The Kvetching Board trademarked, wanna b--ch about it?

UNC students’ complaints are now protected by United States law.

The Kvetching Board, The Daily Tar Heel’s popular Friday feature, recently became a trademarked intellectual property of the paper.

Kevin Schwartz, general manager of the DTH, said the feature’s widespread popularity necessitated its trademark.

Inside the Kvetching Board

Callie Bost, the DTH’s associate opinion editor, chooses the kvetches each week.

She selects 20 to 25 kvetches from about 100 submissions each week.

Kvetches that don’t make the final cut are often too long, too serious or grammatically incorrect, she said, adding that she rarely discriminates based on content or profanity.

“We don’t want too much censorship,” Bost said.

“Sometimes I’m embarrassed to show it to my parents.”

“It might be the most popular Daily Tar Heel feature ever, and we want to make sure it doesn’t get co-opted. We invented it,” Schwartz said.

The feature first appeared in the paper in 2006 under then-editor-in-chief Joe Schwartz and assistant features editor Julie Turkewitz when the paper received a high volume of complaint letters.

The board soon took off, becoming a recognized feature among the University community.

“It’s grown into a life of its own,” Kevin Schwartz said.

He said the paper was not concerned with any one particular party stealing its intellectual property, but the DTH wanted to secure ownership.

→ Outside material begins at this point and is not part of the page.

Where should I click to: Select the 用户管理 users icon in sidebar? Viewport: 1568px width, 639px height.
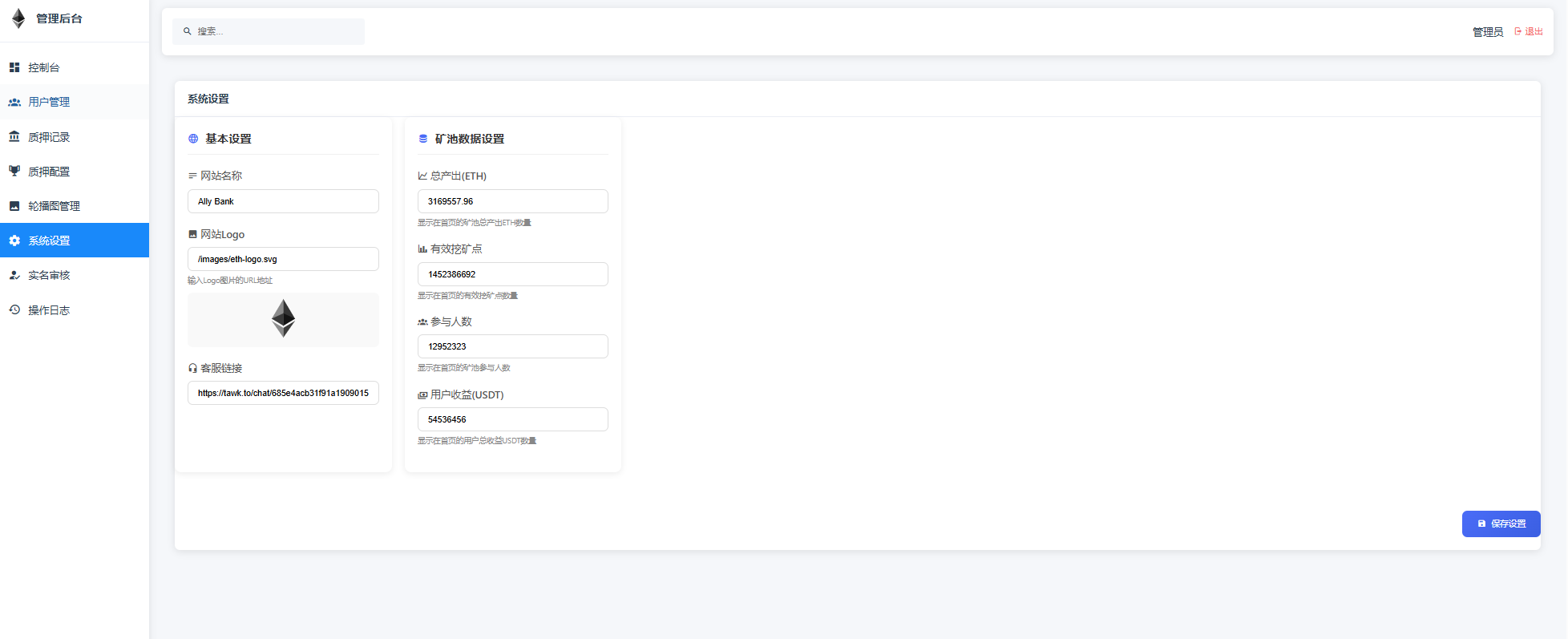tap(14, 103)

“I thought it was such a clever idea, and I love when people can’t pronounce it. It’s not a silent ‘k,’” he said.

Kevin Schwartz said the paper filed for the trademark about one year ago through a legal clinic of the N.C. Central University School of Law.

The student-operated service conducted a worldwide search to ensure no other institution also circulated a kvetching board before securing the rights.

Joe Schwartz said the feature has merits beyond just entertainment.

“If people can pick up a paper to look at a kvetch, and then see what’s going on in Town Hall or South Building by extension of that, it creates a great gateway that actually has some merit in promoting journalism,” he said.

Deborah Gerhardt, assistant professor of law at UNC who specializes in trademark law, said a trademarked feature is an effective way to foster a memorable identity.

“Having a unique trademark that brings people to your paper can be incredibly valuable.”